Passer la nuit chez quelqu’un d’autre était pour moi comme un voyage dans un pays étranger. Comment était-ce d’avoir des parents divorcés ? Avoir du mal à acheter de la nourriture ? Parler une autre langue à table ? Avoir un lit à baldaquin et son dressing privatif ? Ce sont des abstractions pour un enfant jusqu’à ce que vous vous brossiez les dents dans l’évier de quelqu’un d’autre, que vous jetiez un coup d’œil furtif dans le réfrigérateur de quelqu’un d’autre, que vous laissiez le parent de quelqu’un vous réconforter au milieu de la nuit.

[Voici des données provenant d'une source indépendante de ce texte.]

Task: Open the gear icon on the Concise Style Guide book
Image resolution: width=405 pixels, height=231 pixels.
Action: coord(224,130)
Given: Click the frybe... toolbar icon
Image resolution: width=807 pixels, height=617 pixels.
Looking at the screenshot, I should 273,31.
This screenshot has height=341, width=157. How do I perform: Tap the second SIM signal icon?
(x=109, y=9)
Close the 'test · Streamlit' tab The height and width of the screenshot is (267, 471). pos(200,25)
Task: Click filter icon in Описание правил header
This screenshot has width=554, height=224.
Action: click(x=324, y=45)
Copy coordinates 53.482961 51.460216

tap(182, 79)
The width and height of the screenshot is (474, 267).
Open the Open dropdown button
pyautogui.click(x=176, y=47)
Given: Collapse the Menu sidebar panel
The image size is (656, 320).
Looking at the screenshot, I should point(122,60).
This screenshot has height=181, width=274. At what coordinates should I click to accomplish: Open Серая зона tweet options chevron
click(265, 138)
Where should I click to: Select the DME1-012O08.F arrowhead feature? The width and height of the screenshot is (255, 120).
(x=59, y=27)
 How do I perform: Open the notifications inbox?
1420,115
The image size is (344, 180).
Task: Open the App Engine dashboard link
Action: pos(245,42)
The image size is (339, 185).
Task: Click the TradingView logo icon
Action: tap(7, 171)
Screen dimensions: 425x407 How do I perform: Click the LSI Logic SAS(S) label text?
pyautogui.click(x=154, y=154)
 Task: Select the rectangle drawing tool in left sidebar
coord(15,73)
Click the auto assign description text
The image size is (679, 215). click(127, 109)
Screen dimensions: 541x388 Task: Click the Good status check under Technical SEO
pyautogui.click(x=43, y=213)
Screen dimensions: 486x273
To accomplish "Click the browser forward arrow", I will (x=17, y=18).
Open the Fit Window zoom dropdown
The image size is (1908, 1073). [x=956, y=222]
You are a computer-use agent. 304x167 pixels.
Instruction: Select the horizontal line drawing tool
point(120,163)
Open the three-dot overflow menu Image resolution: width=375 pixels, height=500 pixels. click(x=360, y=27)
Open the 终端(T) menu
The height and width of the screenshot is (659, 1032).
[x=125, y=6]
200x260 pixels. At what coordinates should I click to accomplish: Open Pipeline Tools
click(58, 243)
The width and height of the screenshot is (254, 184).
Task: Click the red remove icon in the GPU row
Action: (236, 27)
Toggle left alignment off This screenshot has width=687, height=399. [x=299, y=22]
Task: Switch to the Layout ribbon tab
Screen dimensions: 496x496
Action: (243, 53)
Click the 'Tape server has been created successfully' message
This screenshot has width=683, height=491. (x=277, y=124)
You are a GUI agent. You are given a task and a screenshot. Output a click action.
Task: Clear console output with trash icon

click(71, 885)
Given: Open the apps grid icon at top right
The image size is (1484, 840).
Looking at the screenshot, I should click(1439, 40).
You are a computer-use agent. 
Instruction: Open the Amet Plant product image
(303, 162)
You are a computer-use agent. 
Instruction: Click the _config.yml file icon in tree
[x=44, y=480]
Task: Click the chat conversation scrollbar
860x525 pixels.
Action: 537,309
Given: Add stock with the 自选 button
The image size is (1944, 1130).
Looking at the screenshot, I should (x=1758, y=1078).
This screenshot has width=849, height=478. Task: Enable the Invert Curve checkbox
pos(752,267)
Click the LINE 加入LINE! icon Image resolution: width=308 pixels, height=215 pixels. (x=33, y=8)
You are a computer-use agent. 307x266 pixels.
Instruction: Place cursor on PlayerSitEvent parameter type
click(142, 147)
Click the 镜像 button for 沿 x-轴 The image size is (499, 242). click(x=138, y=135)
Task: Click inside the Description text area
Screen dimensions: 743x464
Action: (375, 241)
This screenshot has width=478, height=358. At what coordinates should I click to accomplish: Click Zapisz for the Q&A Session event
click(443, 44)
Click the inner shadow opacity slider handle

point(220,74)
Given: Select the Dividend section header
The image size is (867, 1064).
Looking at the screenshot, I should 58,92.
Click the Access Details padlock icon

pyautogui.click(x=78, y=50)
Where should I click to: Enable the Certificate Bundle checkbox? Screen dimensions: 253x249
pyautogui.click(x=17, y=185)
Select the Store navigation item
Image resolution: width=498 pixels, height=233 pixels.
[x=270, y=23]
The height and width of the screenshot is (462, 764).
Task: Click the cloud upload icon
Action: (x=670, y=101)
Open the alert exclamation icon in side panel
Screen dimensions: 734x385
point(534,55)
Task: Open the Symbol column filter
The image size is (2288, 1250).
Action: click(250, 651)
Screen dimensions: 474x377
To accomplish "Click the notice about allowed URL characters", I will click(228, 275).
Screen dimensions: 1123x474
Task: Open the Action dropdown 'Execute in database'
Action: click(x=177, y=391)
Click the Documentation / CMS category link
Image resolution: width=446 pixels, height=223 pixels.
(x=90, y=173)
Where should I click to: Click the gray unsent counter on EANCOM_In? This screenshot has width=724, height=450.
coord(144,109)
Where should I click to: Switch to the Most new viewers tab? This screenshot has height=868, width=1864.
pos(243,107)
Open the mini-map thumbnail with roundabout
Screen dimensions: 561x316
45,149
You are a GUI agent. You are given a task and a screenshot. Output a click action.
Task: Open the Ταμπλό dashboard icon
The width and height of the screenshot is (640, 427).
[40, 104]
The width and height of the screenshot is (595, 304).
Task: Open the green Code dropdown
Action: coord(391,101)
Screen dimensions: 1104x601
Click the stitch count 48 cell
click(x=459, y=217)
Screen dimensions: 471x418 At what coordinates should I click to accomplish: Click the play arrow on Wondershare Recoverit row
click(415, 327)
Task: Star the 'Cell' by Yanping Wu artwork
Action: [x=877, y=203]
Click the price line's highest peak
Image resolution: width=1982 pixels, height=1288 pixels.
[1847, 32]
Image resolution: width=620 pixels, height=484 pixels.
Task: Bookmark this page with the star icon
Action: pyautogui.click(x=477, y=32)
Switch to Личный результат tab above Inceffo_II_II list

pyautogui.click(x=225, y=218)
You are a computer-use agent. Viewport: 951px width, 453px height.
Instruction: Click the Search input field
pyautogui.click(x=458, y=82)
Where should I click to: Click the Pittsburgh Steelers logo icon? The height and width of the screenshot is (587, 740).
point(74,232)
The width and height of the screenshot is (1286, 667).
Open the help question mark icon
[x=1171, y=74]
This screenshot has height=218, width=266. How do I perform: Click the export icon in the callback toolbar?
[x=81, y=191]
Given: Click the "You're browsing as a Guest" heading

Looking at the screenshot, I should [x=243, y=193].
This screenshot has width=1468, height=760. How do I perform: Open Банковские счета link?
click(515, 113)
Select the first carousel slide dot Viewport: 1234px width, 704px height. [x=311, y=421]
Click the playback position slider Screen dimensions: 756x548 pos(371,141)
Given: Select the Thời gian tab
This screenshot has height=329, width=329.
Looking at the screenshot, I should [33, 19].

Mais je n’étais pas seulement un voyeur ; J’ai appris à dormir dans le noir, à parler avec des personnes intimidantes et à tolérer les taquineries d’un frère aîné. J’ai aussi appris la compassion, l’humilité et la gratitude en dormant chez d’autres personnes. J’ai vu la générosité et l’indulgence des familles envers moi. J’ai vu leur fierté dans la façon dont ils ont fait les choses. J’ai vu les visages courageux qu’ils arboraient. Plus d’un de mes amis d’enfance avait perdu un parent ; certains d’entre eux avaient d’autres traumatismes importants. J’ai vu des luttes familiales qui pourraient être plus facilement cachées pendant la journée. Les soirées pyjama, malgré tous leurs défauts, ont humanisé les autres et, par conséquent, elles m’ont aussi rendu plus humain.

Dans notre monde polarisé, où les gens considèrent désormais les plus petites différences comme des motifs d’ostracisme, il me semble qu’il est plus que jamais nécessaire de permettre à nos enfants de jouer et de manger et, oui, de dormir dans la maison d’un autre enfant.